Swan esitò. Si scostò dal tavolo, si abbandonò contro lo schienale morbido della seduta e si concentrò sul movimento nervoso delle proprie dita. Pensò che forse, in quell'assurda finzione che li rendeva due sconosciuti, avrebbe infine trovato il coraggio per raccontarsi.

"Be'...", iniziò imbarazzata, "mi sono laureata in biochimica qualche anno fa, ma non ho mai lavorato... finora".

"E ti piacerebbe farlo?", si informò lui, tagliando un altro boccone dal piatto.

Lei sollevò le ciglia, lasciò vagare lo sguardo attorno, poi lo rivolse oltre le vetrate, come se qualche luce misteriosa e lontana lo avesse calamitato.

"S-sì", balbettò. "Credo di sì. Mi piacerebbe restare a Londra e fare ricerca".
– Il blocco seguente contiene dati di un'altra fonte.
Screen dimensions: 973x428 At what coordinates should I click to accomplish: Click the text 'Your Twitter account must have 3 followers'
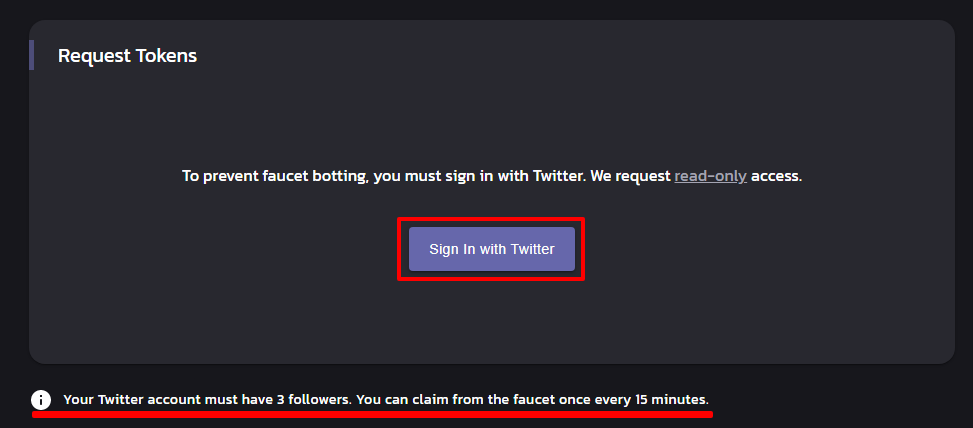pyautogui.click(x=207, y=400)
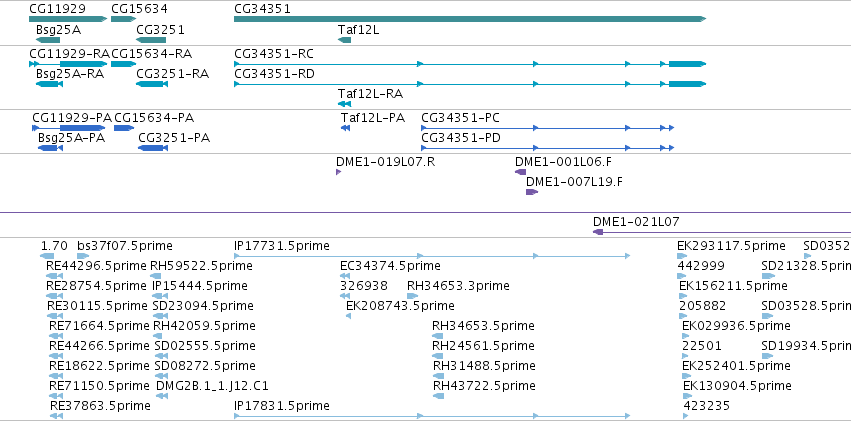Image resolution: width=851 pixels, height=421 pixels.
Task: Select the EK293117.5prime EST glyph
Action: pyautogui.click(x=682, y=256)
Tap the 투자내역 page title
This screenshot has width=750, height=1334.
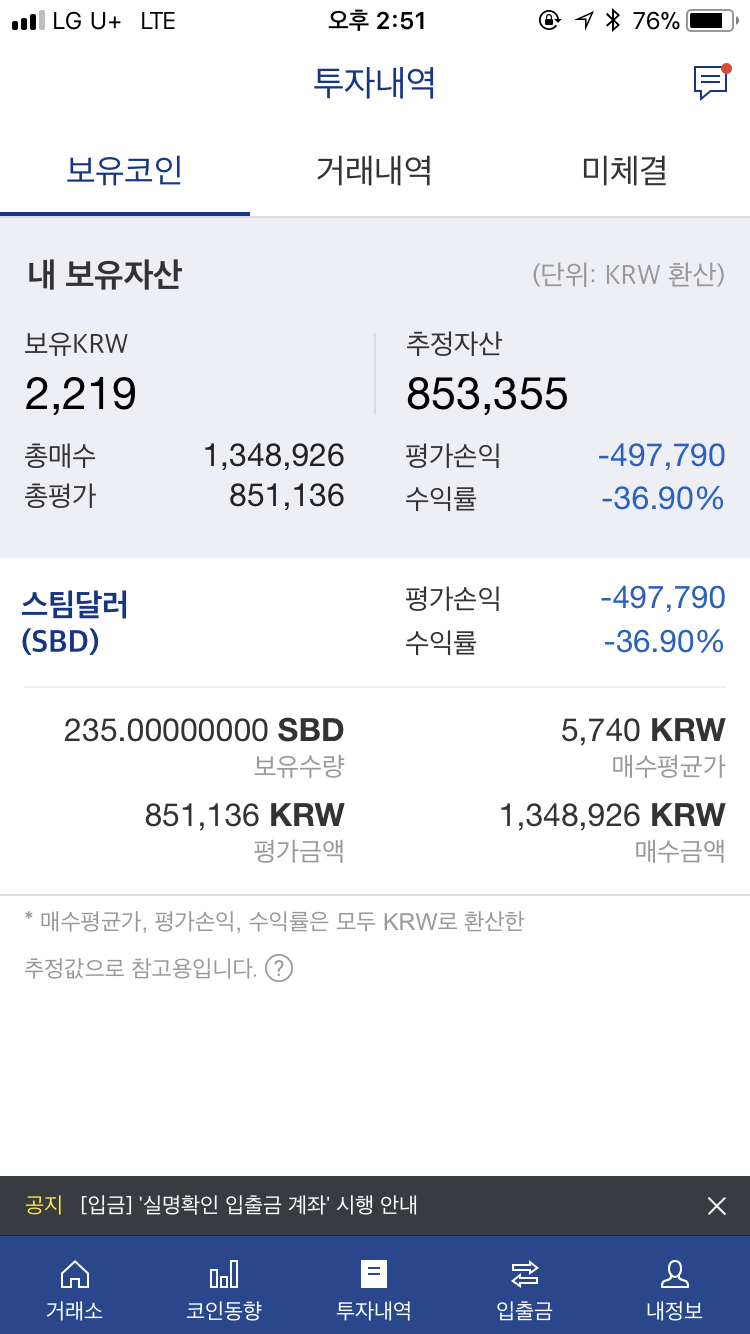(x=375, y=82)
Eagle le rivolse un'occhiata intensa, difficile da decifrare, e smise di mangiare.

"Perché non l'hai fatto?".

Swan schiuse le labbra senza riuscire ad articolare una risposta. Nella sua testa si era affacciata la familiare scelta già troppe volte operata in passato: dire la verità o glissare, scivolando su una qualche confortevole scusa?

Scrutò quel volto così familiare come se volesse trovarvi un segno nuovo che potesse indirizzarla. Eagle... o forse dovrei dire Damian? Qualunque fosse il nome giusto da usare, lui la stava ascoltando. Al di là di quella che poteva apparire una frivola messa in scena, sembrava interessato a ciò che aveva da dire. Forse, se fosse stata al gioco fino alla fine, sarebbe stato più facile. Magari era proprio ciò che le stava offrendo: una finzione nella quale sentirsi talmente a proprio agio da riuscire a essere vera.

Una casa di bambola, insomma. Costruita su misura per lei.

Tirò indietro i capelli argentati e prese fiato. Tornò ad appoggiarsi al tavolo e finalmente lo fissò.

"Il mio... compagno?", azzardò, cercando il suo consenso.

Eagle annuì, accettando che si riferisse a lui in modo indiretto, e Swan proseguì più sicura.